- Problem details
Change "dropdown" to "drop-down list" in the listing, from the line with "The height and width of the screenshot is (584, 870)." to the line with "(x=115, y=57)", and give those lines again with nothing else altered.

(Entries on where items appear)

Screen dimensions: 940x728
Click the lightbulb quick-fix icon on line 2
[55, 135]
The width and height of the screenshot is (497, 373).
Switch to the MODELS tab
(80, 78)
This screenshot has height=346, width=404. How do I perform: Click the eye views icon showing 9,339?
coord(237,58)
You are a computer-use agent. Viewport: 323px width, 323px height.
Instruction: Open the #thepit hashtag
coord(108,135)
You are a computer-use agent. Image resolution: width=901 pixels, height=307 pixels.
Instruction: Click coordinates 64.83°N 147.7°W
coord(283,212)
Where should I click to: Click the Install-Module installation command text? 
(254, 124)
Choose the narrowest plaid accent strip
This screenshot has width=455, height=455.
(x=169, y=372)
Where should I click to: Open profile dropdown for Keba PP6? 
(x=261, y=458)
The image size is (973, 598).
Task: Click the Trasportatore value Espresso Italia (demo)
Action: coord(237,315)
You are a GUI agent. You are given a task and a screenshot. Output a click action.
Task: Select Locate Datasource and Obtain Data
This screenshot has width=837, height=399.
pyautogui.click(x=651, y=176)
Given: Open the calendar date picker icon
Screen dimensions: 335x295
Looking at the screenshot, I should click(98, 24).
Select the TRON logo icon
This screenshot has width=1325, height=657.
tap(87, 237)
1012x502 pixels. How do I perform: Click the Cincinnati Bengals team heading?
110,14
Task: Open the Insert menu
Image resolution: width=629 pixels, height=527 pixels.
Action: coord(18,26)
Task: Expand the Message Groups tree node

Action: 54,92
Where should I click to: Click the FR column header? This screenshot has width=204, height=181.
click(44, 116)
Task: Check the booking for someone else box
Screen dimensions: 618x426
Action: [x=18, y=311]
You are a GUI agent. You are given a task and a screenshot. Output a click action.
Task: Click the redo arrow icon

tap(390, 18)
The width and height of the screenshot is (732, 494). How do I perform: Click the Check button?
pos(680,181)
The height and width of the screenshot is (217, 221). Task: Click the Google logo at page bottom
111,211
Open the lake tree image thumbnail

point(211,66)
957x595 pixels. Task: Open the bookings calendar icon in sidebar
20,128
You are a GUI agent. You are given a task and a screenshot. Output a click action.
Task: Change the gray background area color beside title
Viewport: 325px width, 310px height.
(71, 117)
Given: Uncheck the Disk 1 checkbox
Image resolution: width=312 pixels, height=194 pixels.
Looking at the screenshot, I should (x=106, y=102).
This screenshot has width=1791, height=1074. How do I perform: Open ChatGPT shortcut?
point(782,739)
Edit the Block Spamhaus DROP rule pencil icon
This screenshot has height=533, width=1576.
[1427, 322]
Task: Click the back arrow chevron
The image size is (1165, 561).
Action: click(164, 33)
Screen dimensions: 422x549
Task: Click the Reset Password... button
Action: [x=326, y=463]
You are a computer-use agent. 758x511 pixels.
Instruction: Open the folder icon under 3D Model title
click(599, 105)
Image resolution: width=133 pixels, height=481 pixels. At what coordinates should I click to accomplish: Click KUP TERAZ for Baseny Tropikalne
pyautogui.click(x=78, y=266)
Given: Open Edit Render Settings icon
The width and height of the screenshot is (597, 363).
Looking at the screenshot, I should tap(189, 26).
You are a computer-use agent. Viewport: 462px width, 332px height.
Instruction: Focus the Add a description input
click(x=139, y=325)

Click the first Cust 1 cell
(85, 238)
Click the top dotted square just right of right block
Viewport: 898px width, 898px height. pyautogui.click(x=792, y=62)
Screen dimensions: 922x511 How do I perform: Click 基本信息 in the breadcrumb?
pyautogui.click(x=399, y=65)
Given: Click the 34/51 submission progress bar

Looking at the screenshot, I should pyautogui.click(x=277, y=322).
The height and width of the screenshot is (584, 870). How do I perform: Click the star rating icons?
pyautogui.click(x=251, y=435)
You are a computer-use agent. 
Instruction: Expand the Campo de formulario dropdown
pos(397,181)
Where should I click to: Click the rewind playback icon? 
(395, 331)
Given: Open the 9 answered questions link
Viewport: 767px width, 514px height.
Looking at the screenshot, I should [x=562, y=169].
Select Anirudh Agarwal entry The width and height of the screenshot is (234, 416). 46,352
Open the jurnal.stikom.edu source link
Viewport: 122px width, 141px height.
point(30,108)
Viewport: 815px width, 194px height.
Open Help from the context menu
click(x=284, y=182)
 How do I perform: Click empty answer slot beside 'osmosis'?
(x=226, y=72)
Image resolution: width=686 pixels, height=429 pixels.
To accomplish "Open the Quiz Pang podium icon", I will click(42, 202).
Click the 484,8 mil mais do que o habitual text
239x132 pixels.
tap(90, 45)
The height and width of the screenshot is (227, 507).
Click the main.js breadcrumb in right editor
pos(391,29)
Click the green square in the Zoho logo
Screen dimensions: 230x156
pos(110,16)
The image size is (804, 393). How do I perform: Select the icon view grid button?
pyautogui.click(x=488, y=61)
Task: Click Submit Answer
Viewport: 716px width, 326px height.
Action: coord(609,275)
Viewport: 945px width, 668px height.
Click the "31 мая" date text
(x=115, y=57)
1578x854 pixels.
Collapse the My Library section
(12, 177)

- The response
The height and width of the screenshot is (584, 870). How do I perform: Click the star rating icons?
pyautogui.click(x=251, y=435)
You are a computer-use agent. 
Instruction: Expand the Campo de formulario drop-down list
pos(397,181)
Where should I click to: Click the rewind playback icon? 
(395, 331)
Given: Open the 9 answered questions link
Viewport: 767px width, 514px height.
Looking at the screenshot, I should [x=562, y=169].
Select Anirudh Agarwal entry The width and height of the screenshot is (234, 416). 46,352
Open the jurnal.stikom.edu source link
Viewport: 122px width, 141px height.
point(30,108)
Viewport: 815px width, 194px height.
Open Help from the context menu
click(x=284, y=182)
 How do I perform: Click empty answer slot beside 'osmosis'?
(x=226, y=72)
Image resolution: width=686 pixels, height=429 pixels.
To accomplish "Open the Quiz Pang podium icon", I will click(42, 202).
Click the 484,8 mil mais do que o habitual text
239x132 pixels.
tap(90, 45)
The height and width of the screenshot is (227, 507).
Click the main.js breadcrumb in right editor
pos(391,29)
Click the green square in the Zoho logo
Screen dimensions: 230x156
pos(110,16)
The image size is (804, 393). How do I perform: Select the icon view grid button?
pyautogui.click(x=488, y=61)
Task: Click Submit Answer
Viewport: 716px width, 326px height.
Action: coord(609,275)
Viewport: 945px width, 668px height.
Click the "31 мая" date text
(x=115, y=57)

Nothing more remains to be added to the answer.